Retype the passage of the hearing transcript below from "Good morning, Mr." to "Public Employees' briefs.".

Document excerpt
◇ ◇ ◇ ◇
Good morning, Mr. von Finckenstein. You may not recall, but we have met many times at CRTC hearings. I was lucky to be in attendance for the presentation of Canadian Union of Public Employees' briefs.

I just want to ask you some questions about your recent statements. According to you, it is acceptable for a private broadcaster, to whom an access to information request has been submitted, to turn to the Federal Court in order to prevent the disclosure of certain information that may be seen as strategic and competition-promoting. If that's good for private broadcasters, do you think that CBC's position is reasonable? We are talking about the same resources, same exemptions and same authorities. CBC is trying to protect itself against disgruntled requesters who are also its direct competitors.

9:25 a.m.

Chairman, Canadian Radio-television and Telecommunications Commission

Konrad W. von Finckenstein

Let's imagine that we had information on CBC, and the corporation told us that the information was confidential. We could be talking about information on advertisement, for instance. That's an area where CBC is in competition with the private sector. If someone requests that information, we consult CBC. If the corporation asks us not to disclose that information because it would affect its competitiveness, we refuse to disclose it because CBC considers that information to be confidential. If the requester takes the matter to the courts, we would follow the procedure I just laid out for you. We would provide the requested documents to the court under seal, and the court would decide.
◇ ◇ ◇ ◇
Dataset extract
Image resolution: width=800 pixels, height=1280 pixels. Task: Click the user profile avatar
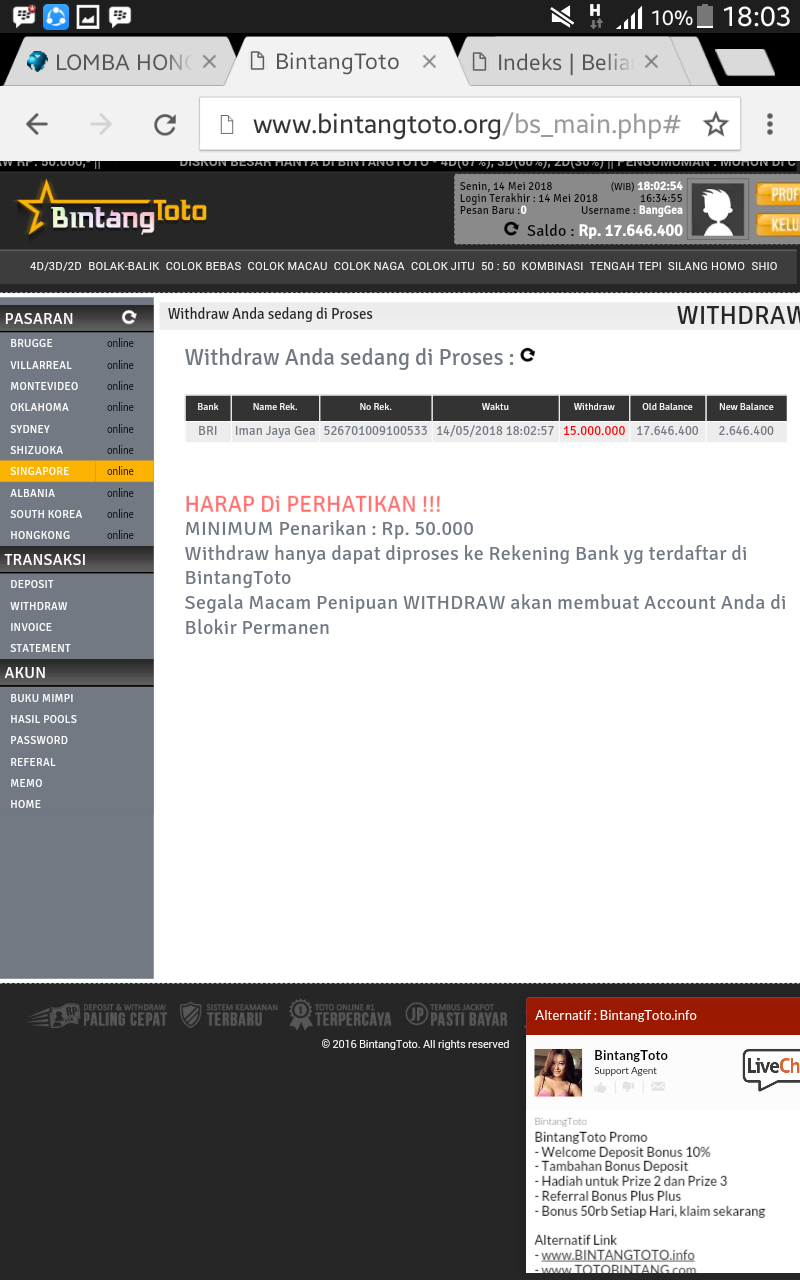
◇ ◇ ◇ ◇
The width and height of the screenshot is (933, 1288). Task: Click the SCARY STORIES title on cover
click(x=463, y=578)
◇ ◇ ◇ ◇
Exercise result
Good morning, Mr. von Finckenstein. You may not recall, but we have met many times at CRTC hearings. I was lucky to be in attendance for the presentation of Canadian Union of Public Employees' briefs.